The problem
The lines needed are those from the start of the records through the line holding "The height and width of the screenshot is (485, 868).", each copied exactly.

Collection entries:
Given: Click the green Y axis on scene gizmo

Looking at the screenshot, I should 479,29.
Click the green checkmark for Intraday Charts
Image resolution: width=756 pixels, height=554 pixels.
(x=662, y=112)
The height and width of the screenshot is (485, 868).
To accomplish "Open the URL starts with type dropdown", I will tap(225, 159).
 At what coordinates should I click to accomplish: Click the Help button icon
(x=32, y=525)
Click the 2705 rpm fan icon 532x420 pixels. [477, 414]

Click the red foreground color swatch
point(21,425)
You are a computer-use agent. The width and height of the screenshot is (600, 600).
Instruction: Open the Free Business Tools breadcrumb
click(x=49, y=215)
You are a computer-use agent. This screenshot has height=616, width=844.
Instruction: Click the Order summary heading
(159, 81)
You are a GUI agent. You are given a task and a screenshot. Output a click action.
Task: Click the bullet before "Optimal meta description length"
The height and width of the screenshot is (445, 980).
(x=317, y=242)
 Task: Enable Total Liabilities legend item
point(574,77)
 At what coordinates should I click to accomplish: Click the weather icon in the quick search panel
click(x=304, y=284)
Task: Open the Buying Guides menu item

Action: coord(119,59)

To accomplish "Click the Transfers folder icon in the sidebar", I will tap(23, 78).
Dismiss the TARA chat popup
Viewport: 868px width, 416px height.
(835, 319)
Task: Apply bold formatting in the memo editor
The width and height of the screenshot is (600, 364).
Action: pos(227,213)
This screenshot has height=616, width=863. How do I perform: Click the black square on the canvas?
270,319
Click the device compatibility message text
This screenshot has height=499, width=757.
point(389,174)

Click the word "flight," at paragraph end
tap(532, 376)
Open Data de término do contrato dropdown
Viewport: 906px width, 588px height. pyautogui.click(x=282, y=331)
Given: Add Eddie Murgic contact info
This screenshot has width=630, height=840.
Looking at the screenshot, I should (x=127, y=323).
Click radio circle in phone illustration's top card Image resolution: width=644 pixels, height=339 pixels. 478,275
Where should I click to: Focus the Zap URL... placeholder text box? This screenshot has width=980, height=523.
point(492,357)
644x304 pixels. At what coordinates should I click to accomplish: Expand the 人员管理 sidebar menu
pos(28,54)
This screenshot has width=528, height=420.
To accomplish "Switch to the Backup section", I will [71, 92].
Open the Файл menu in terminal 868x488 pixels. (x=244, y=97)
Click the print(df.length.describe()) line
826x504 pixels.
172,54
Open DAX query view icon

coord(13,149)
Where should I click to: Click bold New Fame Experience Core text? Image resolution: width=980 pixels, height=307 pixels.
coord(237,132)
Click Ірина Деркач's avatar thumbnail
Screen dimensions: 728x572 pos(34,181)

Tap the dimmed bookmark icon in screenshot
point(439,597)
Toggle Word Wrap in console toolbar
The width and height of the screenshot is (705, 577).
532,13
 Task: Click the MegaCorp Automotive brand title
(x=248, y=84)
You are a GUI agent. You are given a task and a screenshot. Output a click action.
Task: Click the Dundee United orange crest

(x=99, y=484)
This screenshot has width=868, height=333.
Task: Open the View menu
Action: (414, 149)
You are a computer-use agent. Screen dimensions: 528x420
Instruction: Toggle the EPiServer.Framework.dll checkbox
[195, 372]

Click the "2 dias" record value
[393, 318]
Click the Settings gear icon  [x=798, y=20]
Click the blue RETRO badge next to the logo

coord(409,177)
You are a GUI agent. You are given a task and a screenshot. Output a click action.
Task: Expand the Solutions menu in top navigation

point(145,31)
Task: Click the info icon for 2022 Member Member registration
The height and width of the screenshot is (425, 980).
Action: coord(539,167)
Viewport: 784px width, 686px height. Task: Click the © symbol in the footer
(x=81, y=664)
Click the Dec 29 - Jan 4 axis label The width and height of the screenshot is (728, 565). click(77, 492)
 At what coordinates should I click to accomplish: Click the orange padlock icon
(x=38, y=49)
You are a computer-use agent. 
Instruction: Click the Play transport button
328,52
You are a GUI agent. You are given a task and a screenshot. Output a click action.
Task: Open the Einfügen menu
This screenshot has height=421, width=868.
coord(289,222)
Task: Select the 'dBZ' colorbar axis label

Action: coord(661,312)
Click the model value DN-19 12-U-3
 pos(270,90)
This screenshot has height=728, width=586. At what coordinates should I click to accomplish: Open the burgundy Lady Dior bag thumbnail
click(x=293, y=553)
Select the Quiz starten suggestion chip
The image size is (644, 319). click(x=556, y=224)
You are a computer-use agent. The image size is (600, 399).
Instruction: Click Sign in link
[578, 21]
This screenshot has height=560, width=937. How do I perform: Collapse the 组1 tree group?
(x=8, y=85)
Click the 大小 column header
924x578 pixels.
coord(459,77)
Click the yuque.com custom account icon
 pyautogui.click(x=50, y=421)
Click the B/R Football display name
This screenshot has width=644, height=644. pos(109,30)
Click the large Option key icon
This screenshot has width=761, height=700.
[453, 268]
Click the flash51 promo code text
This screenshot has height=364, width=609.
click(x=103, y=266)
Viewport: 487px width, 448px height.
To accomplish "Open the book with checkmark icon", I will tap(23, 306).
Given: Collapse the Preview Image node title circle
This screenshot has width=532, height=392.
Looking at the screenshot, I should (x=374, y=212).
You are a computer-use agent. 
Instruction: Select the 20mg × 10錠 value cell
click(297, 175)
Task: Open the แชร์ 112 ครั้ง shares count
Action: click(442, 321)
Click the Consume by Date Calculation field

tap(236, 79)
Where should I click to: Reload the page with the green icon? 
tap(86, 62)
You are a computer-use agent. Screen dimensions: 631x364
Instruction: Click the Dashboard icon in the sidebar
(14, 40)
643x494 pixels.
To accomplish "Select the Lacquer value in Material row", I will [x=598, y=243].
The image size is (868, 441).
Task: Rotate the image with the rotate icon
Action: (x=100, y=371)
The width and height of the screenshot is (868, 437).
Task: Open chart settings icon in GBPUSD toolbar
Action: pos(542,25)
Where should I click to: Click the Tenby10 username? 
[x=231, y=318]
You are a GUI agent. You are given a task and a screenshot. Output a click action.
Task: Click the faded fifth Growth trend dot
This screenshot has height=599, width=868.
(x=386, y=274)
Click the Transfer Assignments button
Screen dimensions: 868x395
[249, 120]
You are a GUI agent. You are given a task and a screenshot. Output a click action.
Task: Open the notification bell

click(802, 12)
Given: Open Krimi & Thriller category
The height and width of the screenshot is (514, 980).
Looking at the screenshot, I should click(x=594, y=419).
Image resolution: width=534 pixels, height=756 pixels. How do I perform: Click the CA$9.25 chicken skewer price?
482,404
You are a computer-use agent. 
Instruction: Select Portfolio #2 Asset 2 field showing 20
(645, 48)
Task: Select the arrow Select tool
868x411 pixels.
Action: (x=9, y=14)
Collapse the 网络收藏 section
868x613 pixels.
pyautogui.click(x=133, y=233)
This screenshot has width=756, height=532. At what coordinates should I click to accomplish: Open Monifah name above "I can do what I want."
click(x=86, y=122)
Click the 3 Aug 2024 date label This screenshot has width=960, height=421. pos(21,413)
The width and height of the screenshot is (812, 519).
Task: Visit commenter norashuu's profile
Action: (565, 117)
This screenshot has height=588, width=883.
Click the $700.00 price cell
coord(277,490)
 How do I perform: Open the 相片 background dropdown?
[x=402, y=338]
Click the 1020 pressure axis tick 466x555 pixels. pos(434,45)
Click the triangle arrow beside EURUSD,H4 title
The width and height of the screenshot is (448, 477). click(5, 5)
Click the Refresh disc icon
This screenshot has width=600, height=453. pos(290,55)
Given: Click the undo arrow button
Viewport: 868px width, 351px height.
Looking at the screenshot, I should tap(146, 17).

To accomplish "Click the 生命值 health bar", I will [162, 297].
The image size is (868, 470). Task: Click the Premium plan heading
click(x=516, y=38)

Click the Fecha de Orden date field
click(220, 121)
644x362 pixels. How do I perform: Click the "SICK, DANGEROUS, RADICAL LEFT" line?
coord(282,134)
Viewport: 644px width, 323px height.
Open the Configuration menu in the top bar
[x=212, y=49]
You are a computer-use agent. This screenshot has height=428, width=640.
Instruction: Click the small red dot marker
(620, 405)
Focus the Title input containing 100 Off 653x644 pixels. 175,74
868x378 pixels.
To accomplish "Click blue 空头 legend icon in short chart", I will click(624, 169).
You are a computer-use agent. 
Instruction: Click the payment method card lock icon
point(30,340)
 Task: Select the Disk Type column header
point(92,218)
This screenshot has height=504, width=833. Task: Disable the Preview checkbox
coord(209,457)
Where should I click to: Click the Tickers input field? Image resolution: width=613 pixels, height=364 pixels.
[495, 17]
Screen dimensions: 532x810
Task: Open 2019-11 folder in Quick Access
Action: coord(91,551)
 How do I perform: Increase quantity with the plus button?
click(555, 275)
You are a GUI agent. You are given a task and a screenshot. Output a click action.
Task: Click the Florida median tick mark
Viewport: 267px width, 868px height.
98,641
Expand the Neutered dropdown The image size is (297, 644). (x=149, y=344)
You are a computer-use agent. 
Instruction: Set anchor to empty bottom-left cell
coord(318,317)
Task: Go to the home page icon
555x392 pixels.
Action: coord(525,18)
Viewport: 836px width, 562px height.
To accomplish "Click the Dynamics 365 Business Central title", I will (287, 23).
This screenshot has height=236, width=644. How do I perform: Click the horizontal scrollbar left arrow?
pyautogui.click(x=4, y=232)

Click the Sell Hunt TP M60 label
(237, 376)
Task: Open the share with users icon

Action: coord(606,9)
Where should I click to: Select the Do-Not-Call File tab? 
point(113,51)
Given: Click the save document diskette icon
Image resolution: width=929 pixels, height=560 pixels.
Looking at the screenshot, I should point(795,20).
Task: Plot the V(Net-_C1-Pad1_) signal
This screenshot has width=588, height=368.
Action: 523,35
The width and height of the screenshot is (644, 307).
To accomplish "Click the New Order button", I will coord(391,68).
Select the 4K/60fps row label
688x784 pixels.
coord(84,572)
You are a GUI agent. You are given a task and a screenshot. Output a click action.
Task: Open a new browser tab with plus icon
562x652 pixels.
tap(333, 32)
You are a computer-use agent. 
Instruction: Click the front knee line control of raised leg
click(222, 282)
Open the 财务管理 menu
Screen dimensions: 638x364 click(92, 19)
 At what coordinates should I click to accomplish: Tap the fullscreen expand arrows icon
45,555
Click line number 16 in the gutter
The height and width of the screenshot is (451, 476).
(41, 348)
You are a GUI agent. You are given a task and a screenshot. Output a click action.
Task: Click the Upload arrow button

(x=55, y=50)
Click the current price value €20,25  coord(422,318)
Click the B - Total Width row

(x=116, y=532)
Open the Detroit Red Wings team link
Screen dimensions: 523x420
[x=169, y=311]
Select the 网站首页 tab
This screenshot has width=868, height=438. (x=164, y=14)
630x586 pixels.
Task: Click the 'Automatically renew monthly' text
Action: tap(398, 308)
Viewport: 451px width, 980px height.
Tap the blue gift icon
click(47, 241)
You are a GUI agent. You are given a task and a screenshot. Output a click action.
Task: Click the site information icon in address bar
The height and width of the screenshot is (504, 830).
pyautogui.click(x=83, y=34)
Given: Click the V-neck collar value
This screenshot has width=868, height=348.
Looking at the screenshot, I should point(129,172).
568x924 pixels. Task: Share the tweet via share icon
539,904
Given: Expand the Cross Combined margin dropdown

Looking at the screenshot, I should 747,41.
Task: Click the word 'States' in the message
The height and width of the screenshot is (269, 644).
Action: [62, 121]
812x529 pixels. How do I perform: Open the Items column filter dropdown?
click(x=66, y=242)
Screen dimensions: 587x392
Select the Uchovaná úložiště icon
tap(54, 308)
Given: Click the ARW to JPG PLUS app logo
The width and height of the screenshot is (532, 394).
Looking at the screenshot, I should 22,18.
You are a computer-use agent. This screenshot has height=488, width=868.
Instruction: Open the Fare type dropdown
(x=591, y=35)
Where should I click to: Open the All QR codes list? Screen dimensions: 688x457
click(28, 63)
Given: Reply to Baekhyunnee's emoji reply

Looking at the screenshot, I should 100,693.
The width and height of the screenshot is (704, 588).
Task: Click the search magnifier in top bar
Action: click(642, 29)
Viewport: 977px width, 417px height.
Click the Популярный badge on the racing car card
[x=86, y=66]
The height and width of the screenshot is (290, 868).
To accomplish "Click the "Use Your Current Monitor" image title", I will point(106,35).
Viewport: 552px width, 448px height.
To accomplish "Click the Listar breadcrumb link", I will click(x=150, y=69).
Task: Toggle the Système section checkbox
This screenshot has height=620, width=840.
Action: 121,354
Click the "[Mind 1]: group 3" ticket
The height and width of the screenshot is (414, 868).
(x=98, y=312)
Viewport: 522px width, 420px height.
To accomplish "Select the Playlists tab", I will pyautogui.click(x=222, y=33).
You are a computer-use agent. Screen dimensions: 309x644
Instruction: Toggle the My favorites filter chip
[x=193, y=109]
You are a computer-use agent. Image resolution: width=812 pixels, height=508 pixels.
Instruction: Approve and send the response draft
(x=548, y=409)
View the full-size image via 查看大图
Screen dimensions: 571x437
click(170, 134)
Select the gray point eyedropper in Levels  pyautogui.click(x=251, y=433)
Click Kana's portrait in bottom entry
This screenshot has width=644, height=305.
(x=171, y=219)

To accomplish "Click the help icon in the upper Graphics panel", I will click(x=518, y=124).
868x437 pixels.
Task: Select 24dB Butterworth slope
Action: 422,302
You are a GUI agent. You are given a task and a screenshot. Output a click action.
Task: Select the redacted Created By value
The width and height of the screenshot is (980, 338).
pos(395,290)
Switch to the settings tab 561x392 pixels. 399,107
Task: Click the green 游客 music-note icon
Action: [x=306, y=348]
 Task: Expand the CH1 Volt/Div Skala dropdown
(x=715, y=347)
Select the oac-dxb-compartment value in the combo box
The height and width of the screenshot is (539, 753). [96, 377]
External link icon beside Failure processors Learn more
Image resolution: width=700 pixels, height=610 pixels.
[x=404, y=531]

Solved exercise
Given: Click the green Y axis on scene gizmo

Looking at the screenshot, I should 479,29.
Click the green checkmark for Intraday Charts
Image resolution: width=756 pixels, height=554 pixels.
(x=662, y=112)
The height and width of the screenshot is (485, 868).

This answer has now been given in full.